Objectives: To assess the impact of ischemia reperfusion injury (IRI) on DCD outcomes in liver transplantation. Methods: Between 2002-2017, 455 DCD transplant were performed at our institution, of which 248 had post reperfusion biopsy that were graded for IRI into four categories (0-no necrotic hepatocytes, 1-scattered foci of single cell necrosis/ drop-out, 2-perivenular zonal necrosis, 3-broader necrosis). Results: Grade 0, 1, 2 and 3 were 20.7%, 44.5%, 23.4%, and 11.3%, respectively. In univariate analysis, grade 3 was significantly associated with donor functional warm ischemia>30 minutes (p= 0.036) and donor bilirubin>30 mmol/l (p= 0.014). IRI grade was also associated with MELD>20 (p=0.024), recipient coagulopathy (INR>2, PLT<70, p=0.011) and portal vein reperfusion, rather than artery (p=0.012). Patient and graft survival were significantly associated with the grade of IRI (p=0.05). Patient survival at 1, 5, 10 years was: grade 0= 97.5, 94.7, 72.2 %; grade 1= 96.0, 78.6, 69.1%, grade 2= 91.2, 79.8, 67.1%, and grade 3= 82.8, 77.6, 57.7%. Similarly graft survival at 1, 5, 10 years were in group 0 97.8, 94.3, 80.9%, group 1 94.9, 84.3, 72.4%, group 2 91.2, 83.0, 73.4%, and group 3 83.1, 73.3,68.6%, respectively. The incidence of PNF, HAT and retransplantation was not associated with the grade of IRI. Patient with IRI had higher rates of re-laparotomies for bleeding (p=0.016) and higher peak AST in the first seven postoperative days (p=0.013).
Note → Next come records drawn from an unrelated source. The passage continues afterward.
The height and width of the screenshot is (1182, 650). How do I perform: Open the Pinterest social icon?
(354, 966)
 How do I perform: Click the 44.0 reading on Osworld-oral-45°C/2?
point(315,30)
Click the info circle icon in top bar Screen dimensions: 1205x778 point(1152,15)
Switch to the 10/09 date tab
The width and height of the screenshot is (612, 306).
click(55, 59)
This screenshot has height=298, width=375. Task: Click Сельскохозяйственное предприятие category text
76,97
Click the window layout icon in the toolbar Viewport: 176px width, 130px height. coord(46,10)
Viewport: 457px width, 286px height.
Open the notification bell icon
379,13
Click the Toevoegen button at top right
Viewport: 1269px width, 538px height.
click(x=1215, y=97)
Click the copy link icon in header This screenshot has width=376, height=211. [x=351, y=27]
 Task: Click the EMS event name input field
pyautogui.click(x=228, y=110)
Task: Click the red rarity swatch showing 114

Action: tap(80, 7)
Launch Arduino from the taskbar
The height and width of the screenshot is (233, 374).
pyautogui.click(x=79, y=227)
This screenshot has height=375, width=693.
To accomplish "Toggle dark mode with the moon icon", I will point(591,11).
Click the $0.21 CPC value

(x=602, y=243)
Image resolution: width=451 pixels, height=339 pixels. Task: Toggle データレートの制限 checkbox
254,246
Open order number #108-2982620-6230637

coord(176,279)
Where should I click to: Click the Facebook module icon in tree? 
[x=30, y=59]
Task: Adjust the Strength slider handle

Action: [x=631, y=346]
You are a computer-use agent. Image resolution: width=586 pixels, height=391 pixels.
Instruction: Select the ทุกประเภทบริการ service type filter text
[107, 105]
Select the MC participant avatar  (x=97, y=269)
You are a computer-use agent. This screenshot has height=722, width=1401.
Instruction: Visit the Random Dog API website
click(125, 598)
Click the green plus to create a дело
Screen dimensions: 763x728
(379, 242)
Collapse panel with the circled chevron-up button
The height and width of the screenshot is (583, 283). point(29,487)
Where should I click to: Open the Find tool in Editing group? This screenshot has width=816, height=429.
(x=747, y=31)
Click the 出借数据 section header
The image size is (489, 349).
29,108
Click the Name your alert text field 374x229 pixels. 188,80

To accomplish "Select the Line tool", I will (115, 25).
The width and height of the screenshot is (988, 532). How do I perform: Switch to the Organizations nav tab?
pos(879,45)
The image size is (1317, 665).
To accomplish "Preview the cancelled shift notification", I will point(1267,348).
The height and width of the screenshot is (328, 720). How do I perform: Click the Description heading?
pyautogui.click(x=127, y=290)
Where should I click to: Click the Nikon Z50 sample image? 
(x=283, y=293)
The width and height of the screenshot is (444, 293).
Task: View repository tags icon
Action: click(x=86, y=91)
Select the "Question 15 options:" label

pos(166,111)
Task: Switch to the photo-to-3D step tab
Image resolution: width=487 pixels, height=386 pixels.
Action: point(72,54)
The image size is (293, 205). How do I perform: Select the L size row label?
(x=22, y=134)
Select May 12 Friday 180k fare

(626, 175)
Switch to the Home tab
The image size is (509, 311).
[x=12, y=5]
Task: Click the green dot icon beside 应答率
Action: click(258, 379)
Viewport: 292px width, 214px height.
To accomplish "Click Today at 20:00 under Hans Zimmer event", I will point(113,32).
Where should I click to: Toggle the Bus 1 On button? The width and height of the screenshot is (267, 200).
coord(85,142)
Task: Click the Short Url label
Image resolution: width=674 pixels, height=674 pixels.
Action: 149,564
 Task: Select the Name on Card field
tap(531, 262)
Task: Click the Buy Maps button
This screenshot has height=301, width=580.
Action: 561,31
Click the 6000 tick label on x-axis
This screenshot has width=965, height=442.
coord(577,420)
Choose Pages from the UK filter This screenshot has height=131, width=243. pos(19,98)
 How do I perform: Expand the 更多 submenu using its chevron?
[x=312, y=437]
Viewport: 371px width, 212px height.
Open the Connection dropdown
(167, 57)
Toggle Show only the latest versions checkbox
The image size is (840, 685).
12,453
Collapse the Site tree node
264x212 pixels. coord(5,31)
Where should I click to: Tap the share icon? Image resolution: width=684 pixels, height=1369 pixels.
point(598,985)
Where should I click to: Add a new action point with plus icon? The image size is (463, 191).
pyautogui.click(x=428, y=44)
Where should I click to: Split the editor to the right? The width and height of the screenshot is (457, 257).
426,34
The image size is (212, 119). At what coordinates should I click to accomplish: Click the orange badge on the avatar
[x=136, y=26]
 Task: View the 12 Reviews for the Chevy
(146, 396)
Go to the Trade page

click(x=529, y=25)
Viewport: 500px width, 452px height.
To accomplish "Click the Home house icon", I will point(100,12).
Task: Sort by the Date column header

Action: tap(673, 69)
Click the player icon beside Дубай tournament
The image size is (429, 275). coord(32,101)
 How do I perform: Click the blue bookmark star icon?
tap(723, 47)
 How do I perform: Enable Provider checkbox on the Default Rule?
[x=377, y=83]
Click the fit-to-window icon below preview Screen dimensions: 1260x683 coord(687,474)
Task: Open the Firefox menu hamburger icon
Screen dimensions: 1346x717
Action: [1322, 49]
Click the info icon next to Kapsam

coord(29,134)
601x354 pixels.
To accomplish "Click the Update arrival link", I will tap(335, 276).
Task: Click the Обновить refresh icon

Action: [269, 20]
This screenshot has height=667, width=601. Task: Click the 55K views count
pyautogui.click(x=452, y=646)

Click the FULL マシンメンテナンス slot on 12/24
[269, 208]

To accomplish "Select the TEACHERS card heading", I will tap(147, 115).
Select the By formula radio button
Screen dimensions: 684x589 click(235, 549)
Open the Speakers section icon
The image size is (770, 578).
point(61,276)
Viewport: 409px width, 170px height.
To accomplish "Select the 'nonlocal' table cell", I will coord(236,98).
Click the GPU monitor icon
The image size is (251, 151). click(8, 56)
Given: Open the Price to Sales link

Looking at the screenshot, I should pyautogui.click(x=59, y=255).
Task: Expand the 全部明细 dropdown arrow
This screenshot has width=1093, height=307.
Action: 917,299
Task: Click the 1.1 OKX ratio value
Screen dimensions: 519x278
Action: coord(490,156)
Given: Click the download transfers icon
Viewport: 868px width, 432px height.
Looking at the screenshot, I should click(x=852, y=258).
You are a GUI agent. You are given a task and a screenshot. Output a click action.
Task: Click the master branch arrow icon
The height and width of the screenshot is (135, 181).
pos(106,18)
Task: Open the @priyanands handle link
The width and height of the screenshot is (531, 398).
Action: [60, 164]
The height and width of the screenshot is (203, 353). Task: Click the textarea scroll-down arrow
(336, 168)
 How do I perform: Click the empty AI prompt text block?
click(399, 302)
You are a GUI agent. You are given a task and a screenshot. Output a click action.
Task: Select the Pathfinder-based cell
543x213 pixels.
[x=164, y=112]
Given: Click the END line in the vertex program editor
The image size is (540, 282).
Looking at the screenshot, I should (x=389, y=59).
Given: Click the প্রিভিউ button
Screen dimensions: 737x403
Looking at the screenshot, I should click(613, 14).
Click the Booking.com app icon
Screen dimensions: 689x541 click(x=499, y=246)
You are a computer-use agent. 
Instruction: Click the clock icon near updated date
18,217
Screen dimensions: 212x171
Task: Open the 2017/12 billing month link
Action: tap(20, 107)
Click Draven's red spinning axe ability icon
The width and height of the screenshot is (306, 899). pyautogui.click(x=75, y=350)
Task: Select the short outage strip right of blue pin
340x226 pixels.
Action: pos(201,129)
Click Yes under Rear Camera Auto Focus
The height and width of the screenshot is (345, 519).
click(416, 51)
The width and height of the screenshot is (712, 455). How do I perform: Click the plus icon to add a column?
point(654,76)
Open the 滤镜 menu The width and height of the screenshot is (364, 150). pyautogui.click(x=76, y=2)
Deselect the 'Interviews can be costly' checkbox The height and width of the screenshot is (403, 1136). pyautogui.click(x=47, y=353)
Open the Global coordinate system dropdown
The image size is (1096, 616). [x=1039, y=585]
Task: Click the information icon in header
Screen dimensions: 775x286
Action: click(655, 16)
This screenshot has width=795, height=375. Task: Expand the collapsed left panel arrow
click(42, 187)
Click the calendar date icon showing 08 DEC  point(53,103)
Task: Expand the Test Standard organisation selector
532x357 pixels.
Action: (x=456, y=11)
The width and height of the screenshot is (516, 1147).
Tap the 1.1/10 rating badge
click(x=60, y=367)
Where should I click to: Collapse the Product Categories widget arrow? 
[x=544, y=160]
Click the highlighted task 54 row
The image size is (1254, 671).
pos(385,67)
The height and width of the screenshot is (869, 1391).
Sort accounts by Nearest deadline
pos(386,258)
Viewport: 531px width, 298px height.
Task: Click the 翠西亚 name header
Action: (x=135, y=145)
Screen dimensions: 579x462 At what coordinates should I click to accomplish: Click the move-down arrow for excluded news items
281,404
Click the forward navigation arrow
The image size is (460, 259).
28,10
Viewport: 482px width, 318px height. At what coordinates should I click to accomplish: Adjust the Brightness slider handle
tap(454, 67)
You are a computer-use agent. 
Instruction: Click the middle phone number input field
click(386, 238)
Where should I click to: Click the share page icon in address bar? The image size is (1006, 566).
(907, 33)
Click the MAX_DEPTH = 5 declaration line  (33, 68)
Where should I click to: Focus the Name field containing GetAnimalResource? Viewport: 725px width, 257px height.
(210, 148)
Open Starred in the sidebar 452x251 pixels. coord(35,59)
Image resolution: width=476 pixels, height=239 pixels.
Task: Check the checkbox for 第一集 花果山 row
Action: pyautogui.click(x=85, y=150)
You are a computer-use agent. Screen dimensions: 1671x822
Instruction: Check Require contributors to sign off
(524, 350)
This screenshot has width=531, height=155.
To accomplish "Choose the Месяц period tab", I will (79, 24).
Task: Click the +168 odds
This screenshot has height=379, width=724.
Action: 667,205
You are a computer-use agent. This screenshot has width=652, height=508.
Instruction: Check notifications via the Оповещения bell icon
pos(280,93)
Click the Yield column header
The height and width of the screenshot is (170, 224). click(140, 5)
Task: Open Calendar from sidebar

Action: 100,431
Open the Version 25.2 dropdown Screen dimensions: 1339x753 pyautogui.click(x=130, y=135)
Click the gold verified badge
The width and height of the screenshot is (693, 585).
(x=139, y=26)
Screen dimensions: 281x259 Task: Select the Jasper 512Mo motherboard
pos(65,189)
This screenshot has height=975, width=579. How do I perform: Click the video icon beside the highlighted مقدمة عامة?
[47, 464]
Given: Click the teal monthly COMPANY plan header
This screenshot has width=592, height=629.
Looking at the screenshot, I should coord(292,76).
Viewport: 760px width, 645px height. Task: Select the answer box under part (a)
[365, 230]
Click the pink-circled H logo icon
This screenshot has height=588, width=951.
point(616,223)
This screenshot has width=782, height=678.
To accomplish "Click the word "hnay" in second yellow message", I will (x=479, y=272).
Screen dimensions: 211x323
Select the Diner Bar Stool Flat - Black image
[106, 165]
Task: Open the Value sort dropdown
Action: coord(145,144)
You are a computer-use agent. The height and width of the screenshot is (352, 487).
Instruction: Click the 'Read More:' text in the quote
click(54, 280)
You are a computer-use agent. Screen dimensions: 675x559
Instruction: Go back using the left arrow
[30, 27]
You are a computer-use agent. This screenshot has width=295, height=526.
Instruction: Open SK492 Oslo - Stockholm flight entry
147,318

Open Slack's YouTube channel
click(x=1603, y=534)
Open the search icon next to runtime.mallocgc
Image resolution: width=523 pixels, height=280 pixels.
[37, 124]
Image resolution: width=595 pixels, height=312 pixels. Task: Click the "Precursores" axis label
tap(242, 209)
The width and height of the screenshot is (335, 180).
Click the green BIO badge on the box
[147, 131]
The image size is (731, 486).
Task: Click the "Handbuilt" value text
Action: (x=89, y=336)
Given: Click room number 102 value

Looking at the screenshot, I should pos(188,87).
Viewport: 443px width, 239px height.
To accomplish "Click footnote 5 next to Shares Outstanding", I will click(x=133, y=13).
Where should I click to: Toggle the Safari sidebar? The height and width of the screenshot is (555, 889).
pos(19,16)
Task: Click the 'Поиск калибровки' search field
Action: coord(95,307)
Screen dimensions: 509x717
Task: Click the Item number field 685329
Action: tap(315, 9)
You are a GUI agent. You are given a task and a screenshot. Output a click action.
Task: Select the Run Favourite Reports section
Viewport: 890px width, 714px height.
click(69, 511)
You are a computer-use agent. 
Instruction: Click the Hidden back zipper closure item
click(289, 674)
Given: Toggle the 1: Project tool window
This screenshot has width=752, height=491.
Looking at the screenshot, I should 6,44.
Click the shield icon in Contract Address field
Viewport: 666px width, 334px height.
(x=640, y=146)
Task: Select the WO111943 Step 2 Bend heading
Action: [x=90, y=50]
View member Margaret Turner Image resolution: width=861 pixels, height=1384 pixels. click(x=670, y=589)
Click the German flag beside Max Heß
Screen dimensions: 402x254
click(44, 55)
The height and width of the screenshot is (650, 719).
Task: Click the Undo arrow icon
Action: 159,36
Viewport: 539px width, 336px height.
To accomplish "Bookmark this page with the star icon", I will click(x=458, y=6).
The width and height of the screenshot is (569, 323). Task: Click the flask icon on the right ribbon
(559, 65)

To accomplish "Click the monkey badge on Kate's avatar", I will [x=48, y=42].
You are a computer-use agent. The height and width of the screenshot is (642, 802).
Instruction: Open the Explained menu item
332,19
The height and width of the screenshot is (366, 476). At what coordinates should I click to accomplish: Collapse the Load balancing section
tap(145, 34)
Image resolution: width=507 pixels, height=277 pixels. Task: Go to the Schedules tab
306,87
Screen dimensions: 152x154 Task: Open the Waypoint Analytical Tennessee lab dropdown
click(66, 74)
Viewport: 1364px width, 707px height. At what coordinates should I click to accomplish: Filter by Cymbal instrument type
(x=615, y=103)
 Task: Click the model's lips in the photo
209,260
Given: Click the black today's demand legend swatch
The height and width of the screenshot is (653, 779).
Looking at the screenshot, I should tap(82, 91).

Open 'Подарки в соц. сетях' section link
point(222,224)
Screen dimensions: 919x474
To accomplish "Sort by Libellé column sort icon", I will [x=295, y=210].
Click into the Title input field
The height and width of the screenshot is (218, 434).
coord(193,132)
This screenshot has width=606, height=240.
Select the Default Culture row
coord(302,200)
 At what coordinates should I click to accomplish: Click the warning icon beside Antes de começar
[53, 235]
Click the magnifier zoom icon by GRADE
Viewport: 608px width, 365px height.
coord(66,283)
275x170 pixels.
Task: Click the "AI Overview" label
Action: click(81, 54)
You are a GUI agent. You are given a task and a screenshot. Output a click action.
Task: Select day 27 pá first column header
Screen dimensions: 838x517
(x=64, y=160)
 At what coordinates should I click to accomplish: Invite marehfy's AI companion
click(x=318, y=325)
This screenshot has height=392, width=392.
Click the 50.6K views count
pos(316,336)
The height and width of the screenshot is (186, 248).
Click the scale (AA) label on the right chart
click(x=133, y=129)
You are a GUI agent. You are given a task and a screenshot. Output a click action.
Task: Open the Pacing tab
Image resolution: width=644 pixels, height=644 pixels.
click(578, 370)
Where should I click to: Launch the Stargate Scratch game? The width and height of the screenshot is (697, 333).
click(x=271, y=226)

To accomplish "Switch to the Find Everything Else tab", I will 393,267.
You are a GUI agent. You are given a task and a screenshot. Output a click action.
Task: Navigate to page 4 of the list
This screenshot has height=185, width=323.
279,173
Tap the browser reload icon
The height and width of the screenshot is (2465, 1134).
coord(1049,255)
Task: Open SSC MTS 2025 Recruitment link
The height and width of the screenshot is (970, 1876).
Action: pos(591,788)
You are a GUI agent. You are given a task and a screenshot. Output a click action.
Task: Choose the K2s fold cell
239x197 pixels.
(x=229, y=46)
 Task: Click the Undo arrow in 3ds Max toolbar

However, no association was observed between IRI and early allograft dysfunction, biliary complications, grade of rejection, viral and malignant recurrence post-transplant. Conclusion: IRI is an independent risk factor for graft and patient survival. The exact reasons for this are unclear. This grading system might be of use to predict outcome post-liver transplantation. Efforts to minimize IRI are important at a time of organ shortage and increasing use of marginal grafts.